- _Directions_:
1. According to the text about the Herne Hill Harriers, in what year was the club founded?
2. From the text about the Herne Hill Harriers, extract the stretch from "The Herne Hill Harriers" through "July each year.".
3. Continue the text about the Herne Hill Harriers athletics club from its final sentence.

- _Text to read_:

The Herne Hill Harriers is an amateur athletics sports club based at Tooting Bec Athletics Track in Tooting Bec, London. The club was founded in the Herne Hill district of London in 1889. The club caters to all levels and ages of track, field, road running and cross-country running. The club begins training athletes at age 11 and offers “Star Track” an opportunity for younger children to get involved at the end of July each year.

Leagues
Herne Hill Harriers athletes are involved in a number of different leagues and competitions. The men's track and field team competes in the second and third division of the Southern men's league as well as the Rosenheim league involving other local clubs. The women's track and field team competes in the UK women's athletics league while younger athletes compete as a part of the National young athletes league as well as the Ebbisham and Lily B Leagues.

The club's cross-country athletes compete in the Surrey and East Surrey Cross Country Leagues each season as well as the South of Thames, Surrey, South of England and National Cross Country championships 
Road Runners at Herne Hill Harriers compete annually in the Surrey, South of England and National 6-stage Road relays in the autumn and in the longer 12-stage road relays in the spring as well as participating in the Surrey Road League over the summer months

Notable athletes

Former Olympians and European champions in athletics have run for the club including Olympic medalists Joe Deakin, David Jacobs, Herbert Johnston, Ernest Webb and Thomas Humphreys, as well as Harry Green, another Olympian who held a world best in the marathon, as well as Michael Maynard, part of the historic England Team that took gold at the 1957 International Cross Country Championships in San Sebastián, Spain.

- _Raw data_:
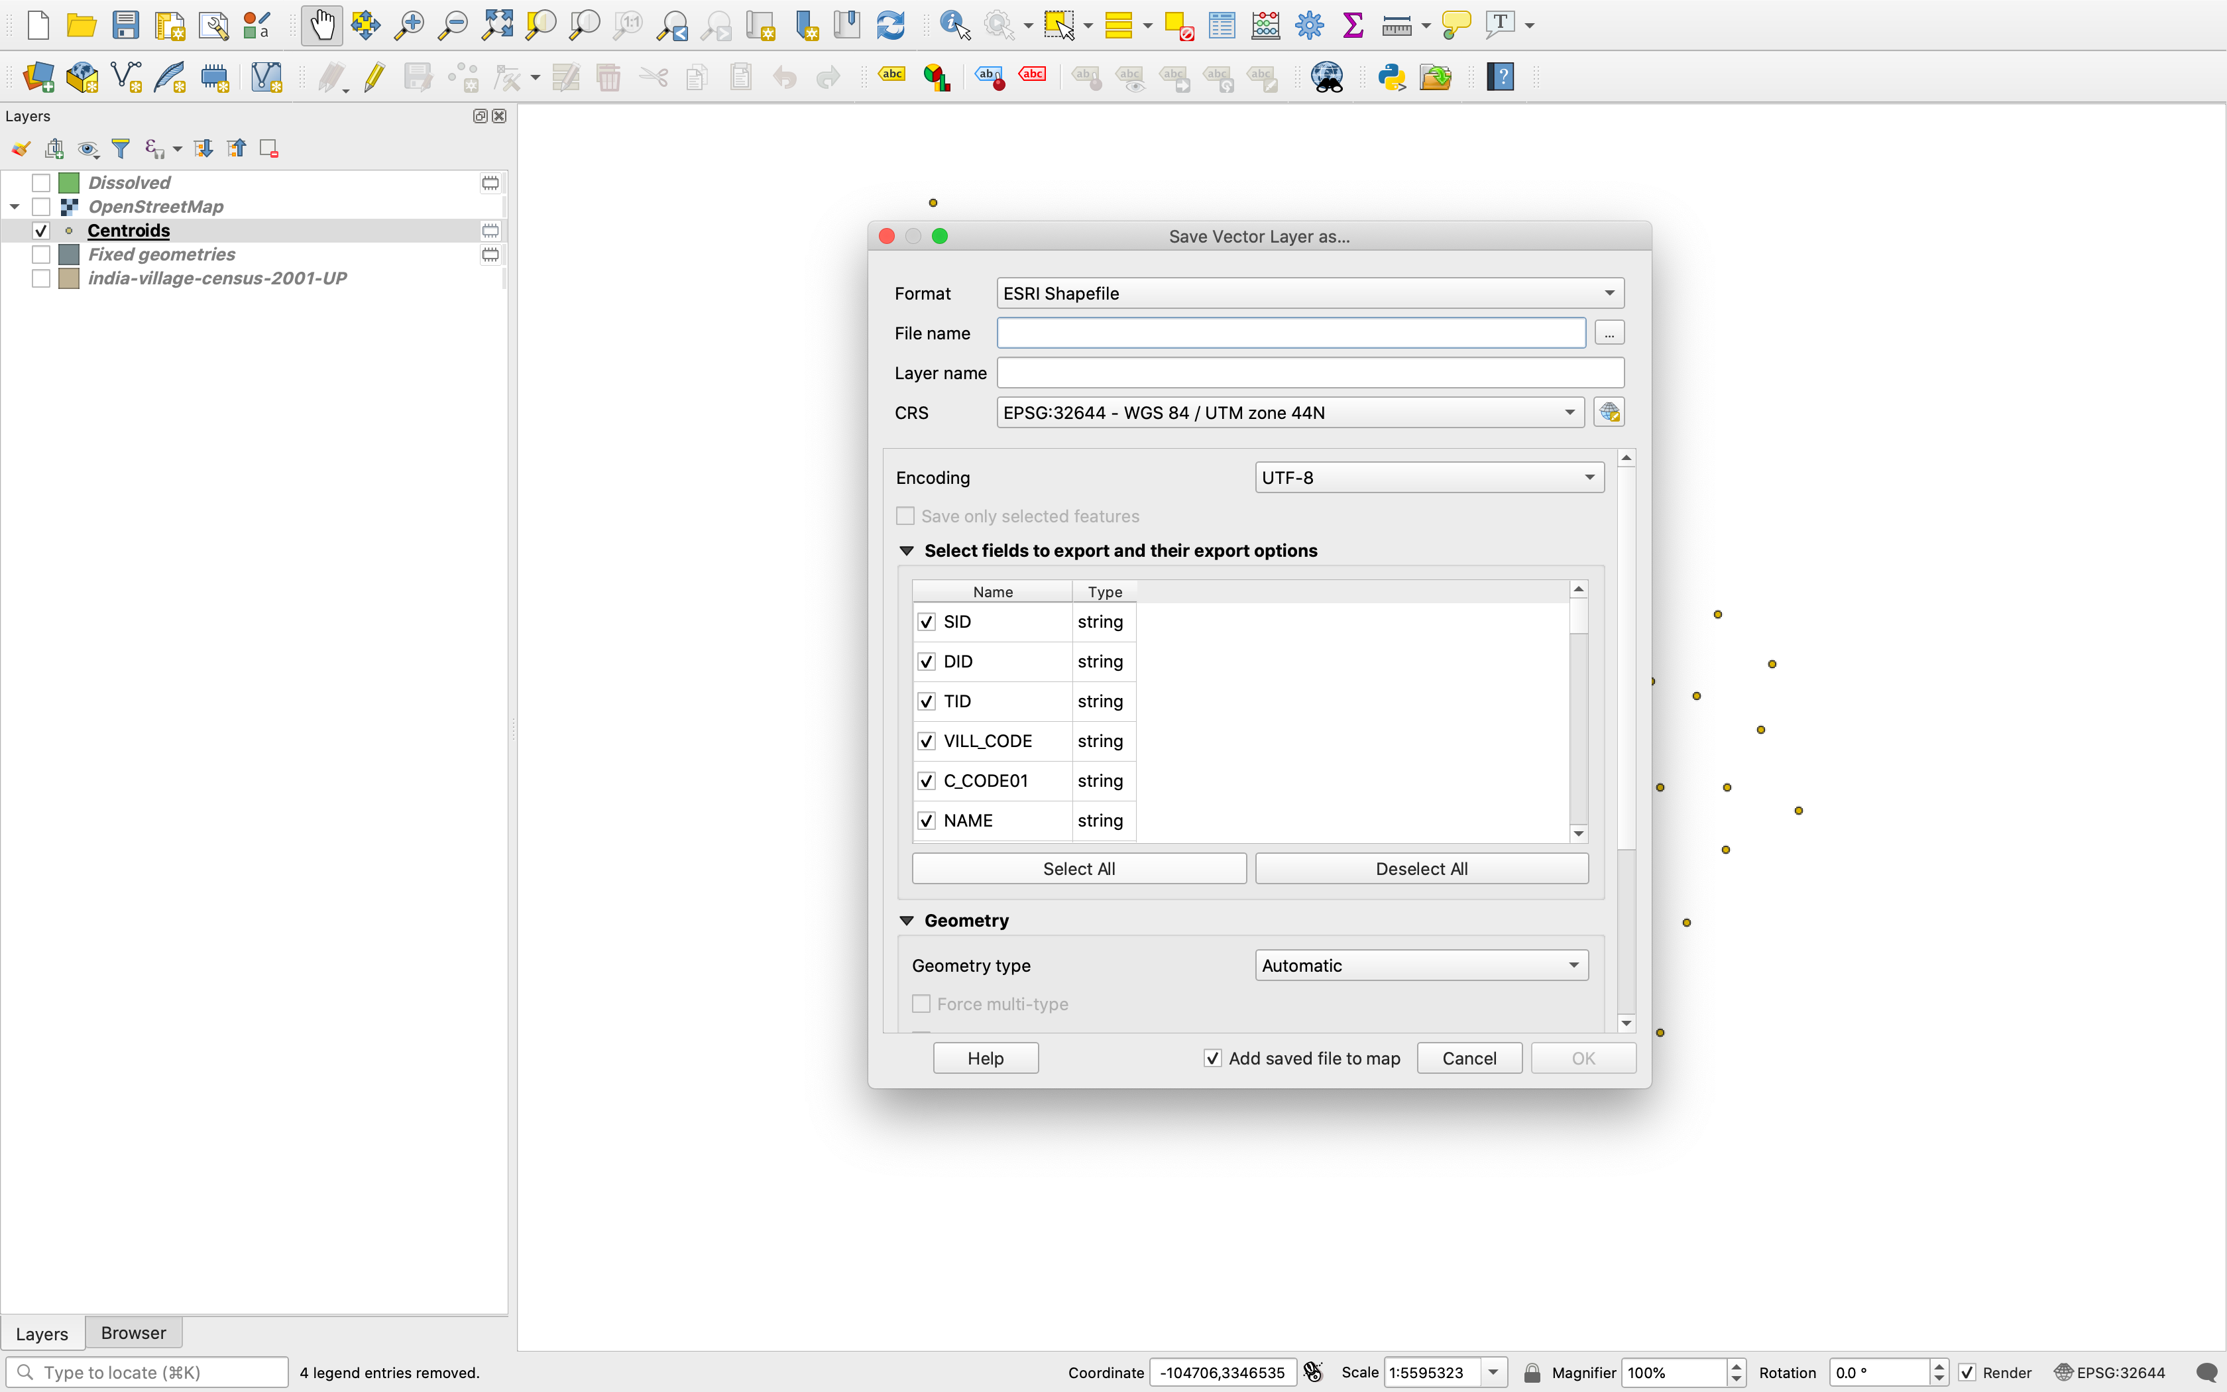Click the Refresh map icon

pyautogui.click(x=890, y=25)
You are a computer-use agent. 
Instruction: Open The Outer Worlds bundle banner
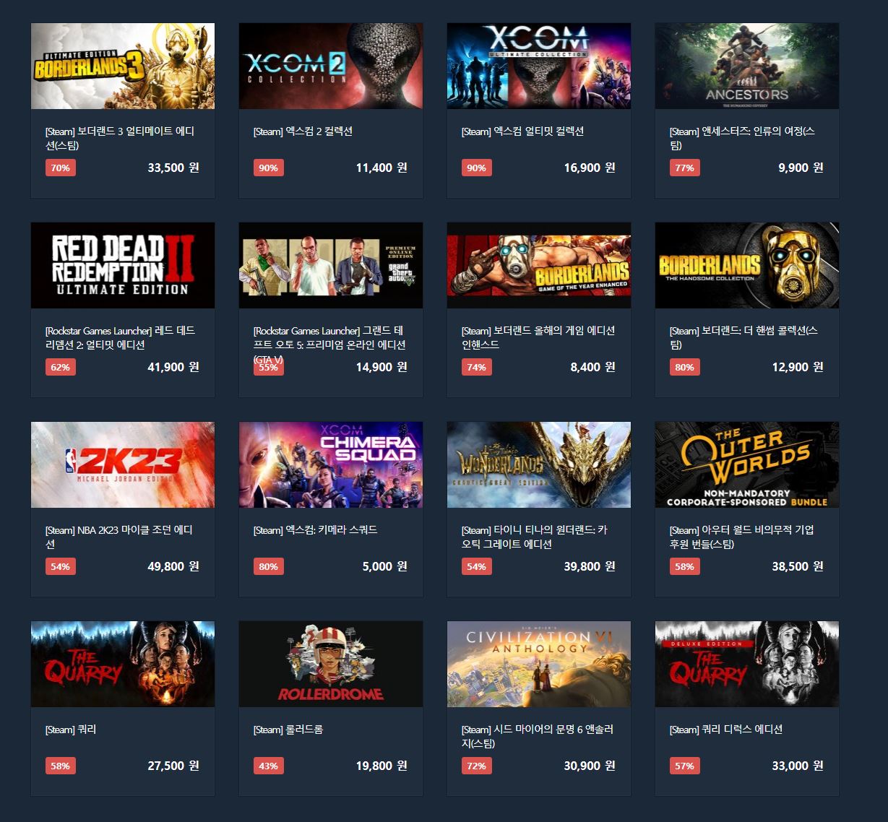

- _Answers per task_:
1. 1889

2.
The Herne Hill Harriers is an amateur athletics sports club based at Tooting Bec Athletics Track in Tooting Bec, London. The club was founded in the Herne Hill district of London in 1889. The club caters to all levels and ages of track, field, road running and cross-country running. The club begins training athletes at age 11 and offers “Star Track” an opportunity for younger children to get involved at the end of July each year.

3.
International medalists

Olympic Games
Gold
Joe Deakin - 3 Miles Team Race - London - 1908
David Jacobs - 4 × 100 m (3rd leg) - Stockholm - 1912
Silver
Ernest Webb - 3,500m Walk and 10 Miles Walk - London -1908
Ernest Webb - 10,000m Walk - Stockholm - 1912
Herbert Johnston - 3,000m Team Race - Paris - 1924
Bronze
Thomas Humphreys - 8,000m Team Cross Country - Stockholm - 1912

European Championship
Silver
Jade Johnson - Long Jump - Munich - 2002

European Junior Championship

Gold
Uvie Ugono - 4 × 100 m (1st leg) - Ljublijana - 1997
Silver
John Boggis* - 3,000m - Paris - 1970

European Under 23 Championships
Gold
Jade Johnson - Long Jump - Amsterdam - 2001
Sabrina Scott - 4 × 100 m (3rd leg) - Amsterdam - 2001

European Under 20 Championships
Gold
Olivia Hines - 4 × 400 m (1st leg) - Grosseto - 2001

European Cross Country Championships
Silver
Benedict Whitby* - 10,000m Team Race - Dublin - 2009
Bronze
David Taylor* - 9,000m Team Race - Alnwick, Northumberland - 1995

Empire/Commonwealth Games
Silver
Terence Higgins - 4 x 440y (1st leg) - Auckland - 1950
Robert Setti - 4 x 440y (2nd leg) - Perth - 1962
Jade Johnson - Long Jump - Manchester - 2002
Bronze
Ernest Haley - 200m - London - 1911
Ian Boyd - 880y - Vancouver - 1954
Laurence Tait - 120y Hurdles - Perth - 1962
Sheikh Faye (Gambia) - High Jump - Edinburgh - 1970

European Masters Athletics Championship

Gold 

 Stuart Thurgood - Weight Throw -  Ismir, Turkey - 2014

Silver

Stuart Thurgood - M40 Hammer Throw -  Aarhus, Denmark - 2017

All medals won for Great Britain/England unless stated otherwise.

Kit 
The club vest consists of a crop top or vest with red and black horizontal stripes, with black shorts.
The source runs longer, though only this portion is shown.